Another challenge is that the fact snippets were shared with third parties wasn’t clear in Apple’s terms and conditions and users were given no control or oversight over such use.
Overall, this wasn’t good look for a company that puts so much store in privacy.
The good news is that when it comes to the battle between commercial need as evidenced by human quality control vetting and privacy, privacy has won.
Apple is suspending the program and plans to give customers more control over it in future, the company said.
Update: Google has also suspended a similar scheme.
Privacy: 1; Surveillance: 0
In a statement supplied to TechCrunch, Apple said:
“We are committed to delivering a great Siri experience while protecting user privacy…
“While we conduct a thorough review, we are suspending Siri grading globally. Additionally, as part of a future software update, users will have the ability to choose to participate in grading.”
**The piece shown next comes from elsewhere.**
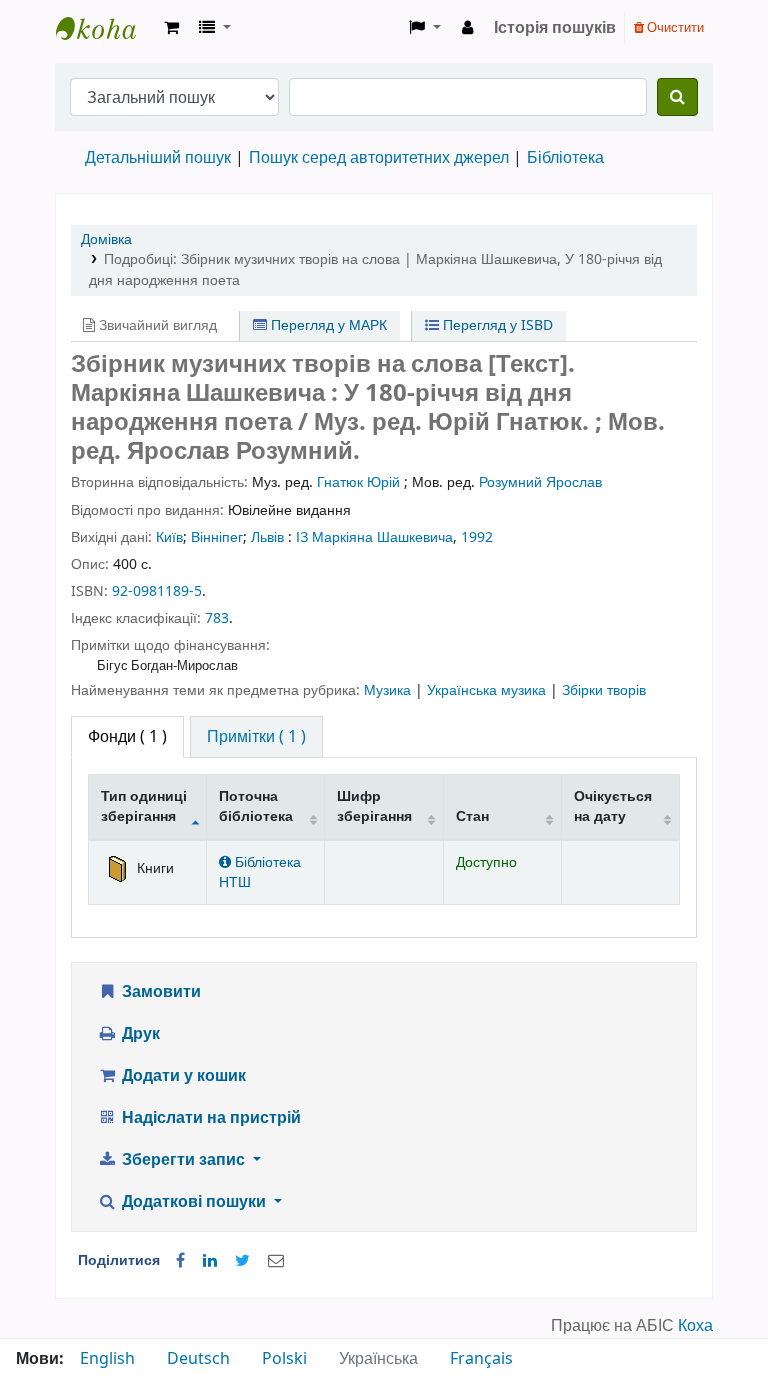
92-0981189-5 (157, 591)
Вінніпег (217, 537)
Grading is Apple’s term for the quality control process under which third-party operators would listen to snippets of conversation to figure out how accurately Siri had understood what was said.
This isn’t unusual – Amazon, Google and other voice recognition developers all do this.
[Also read: How ‘Find My’ Mac works in macOS Catalina and iOS 13]
Convenience versus services
However, as recognition of the need and value of privacy grows, we are all becoming more vigilant in our attempts to protect it.
This is exposing a clear division in tech industry business models between those who offer services for a fee and others who swap convenience for our personal data.
Apple doesn’t make its business from personal data – even the music, movies and photos recommendations it offers users are in part developed on the device.
With this in mind it also makes sense for Apple to provide tools to control this Siri grading process, and to ensure customers are aware that it happens at all.
It is somewhat of a misstep that it hadn’t recognized this need before now.
Apple does listen
Critics frequently (and incorrectly) slate Apple as being a remote, arrogant entity.
While it is certainly true the company maintains some degree of public aloofness, history shows it nearly always hears and responds to fair criticism.
It’s decision around Siri quality control grading is a perfect illustration of this: historical decisions around Maps, Macs and iOS batteries also showed this pattern, for example.
The one thing I’m not clear about in this story is where it emerged from.
The first report – which cited an insider from Apple’s third-party quality control teams — appeared in the Guardian, which isn’t really known for cutting edge Apple coverage.
Where did the source come from? What’s interesting about this is that the tale emerged as Apple faces attacks from multiple quarters around privacy and security – attacks it must have anticipated when it itself went on the attack around privacy at CES earlier this year.
What might this mean?
I think it means Apple’s message around the need for privacy and security is getting through, and those of its competitors who cannot match this commitment can see their market shifting.
They also recognize that Apple will continue to improve its privacy and security protections in future. This is driving them to go on the offensive.
Within this context it’s going to be interesting to see how dirty this part of the game gets. It also behoves Apple watchers and tech writers to really verify any claims they see, as it is reasonable to expect that some will be vexatious.
A great deal of money is at stake and privacy and user control of it are becoming winning cards in the game. And not every player holds those cards.